● **Goal**
Write out the lines from the one containing "At what (x,y)" up to and including the one containing "at that location.", copying each word for word and leaving out the pictures.

======== Extracted data

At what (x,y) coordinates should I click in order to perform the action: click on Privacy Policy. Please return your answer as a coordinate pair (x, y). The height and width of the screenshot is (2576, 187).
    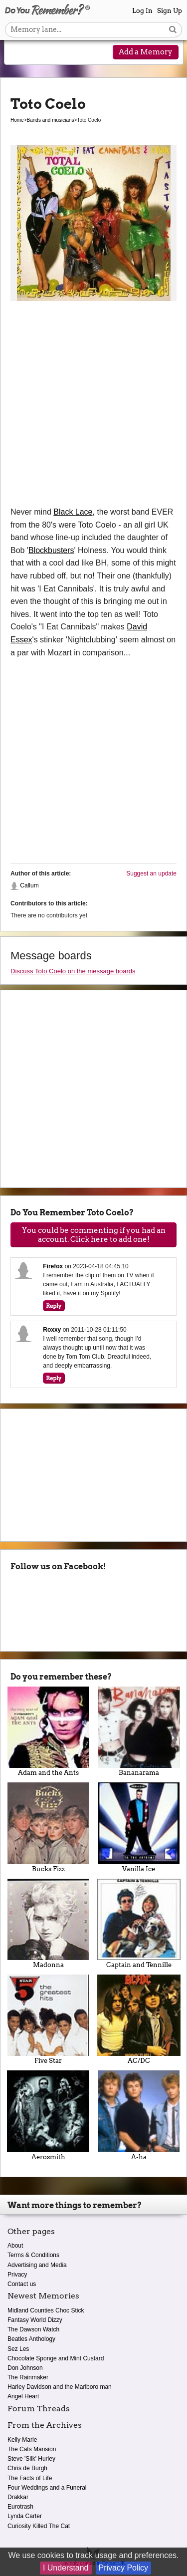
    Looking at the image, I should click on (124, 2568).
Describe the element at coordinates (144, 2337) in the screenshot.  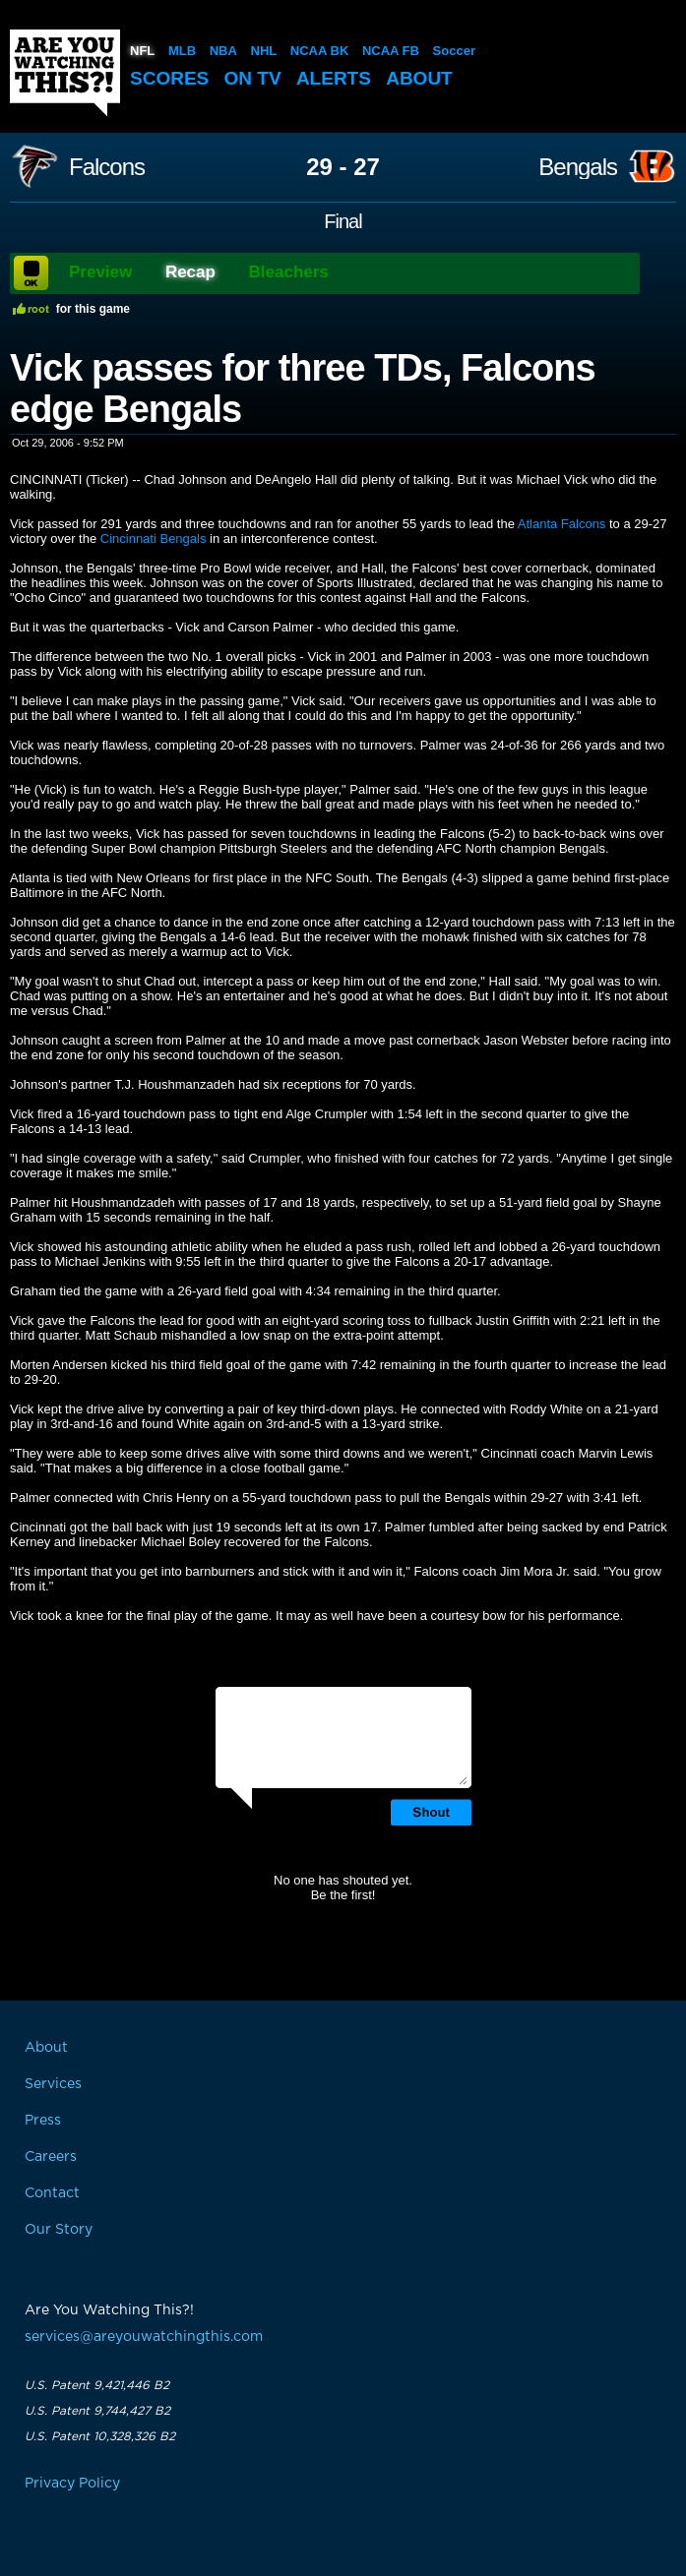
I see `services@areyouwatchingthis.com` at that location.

================
======== Extracted data

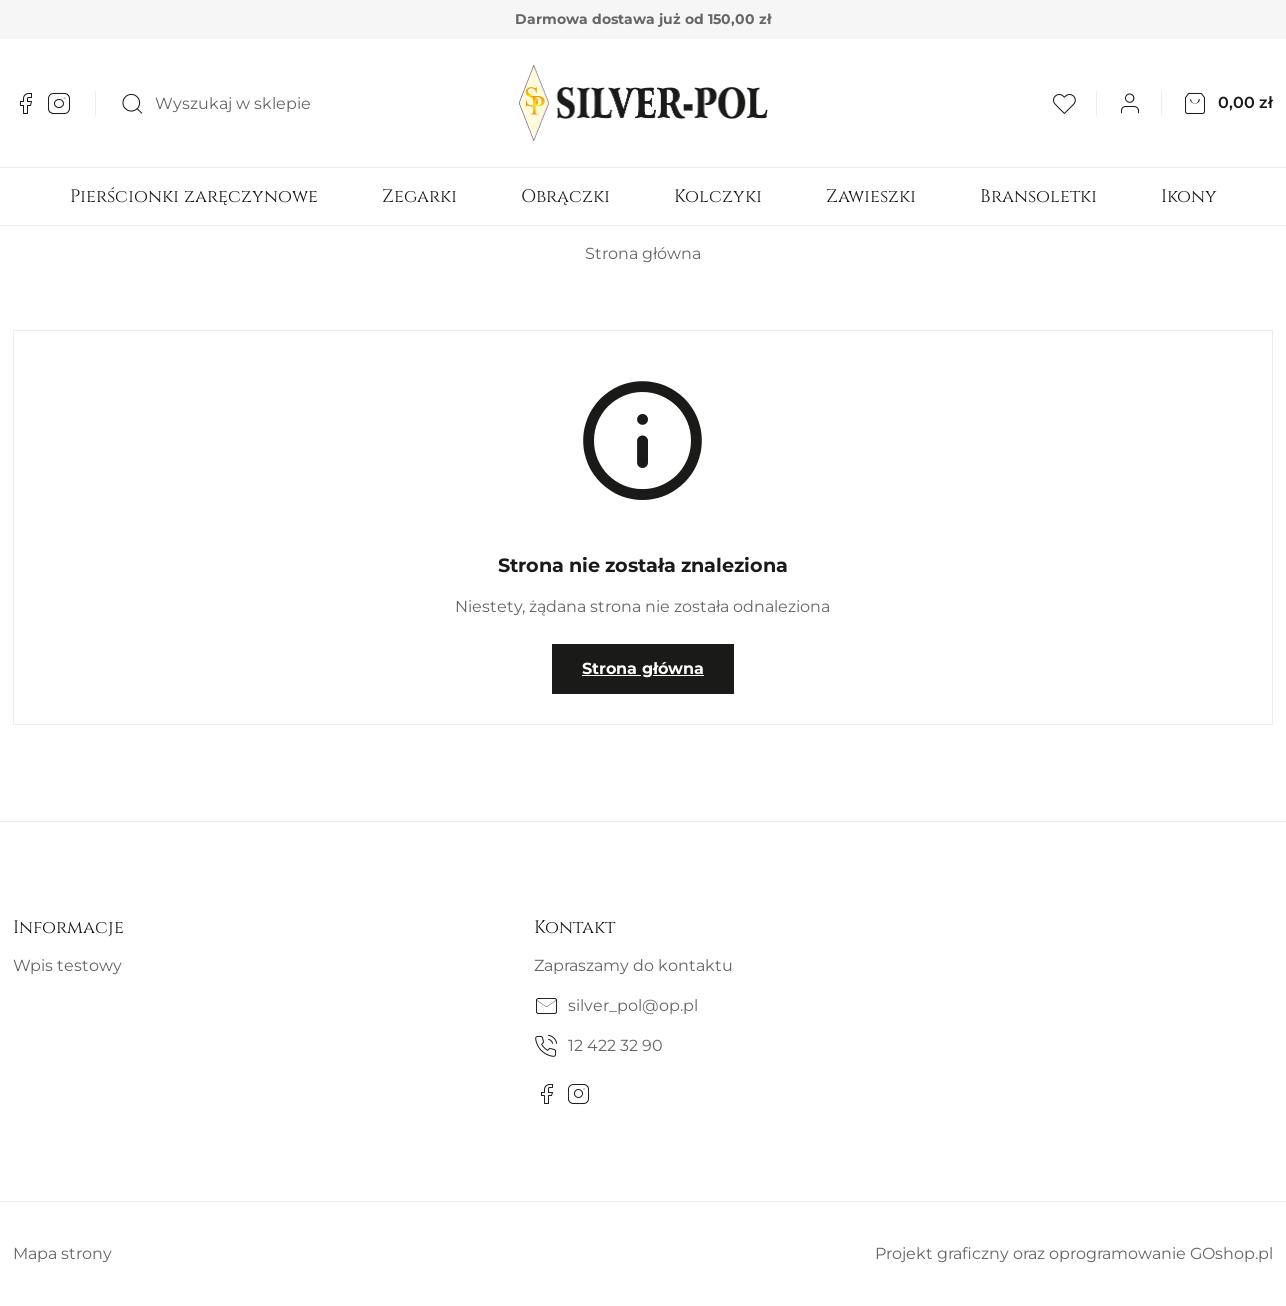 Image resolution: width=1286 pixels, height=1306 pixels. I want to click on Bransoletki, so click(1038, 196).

================

● **Answer below**
At what (x,y) coordinates should I click in order to perform the action: click on Privacy Policy. Please return your answer as a coordinate pair (x, y). The height and width of the screenshot is (2576, 187).
    Looking at the image, I should click on (124, 2568).
Describe the element at coordinates (144, 2337) in the screenshot.  
I see `services@areyouwatchingthis.com` at that location.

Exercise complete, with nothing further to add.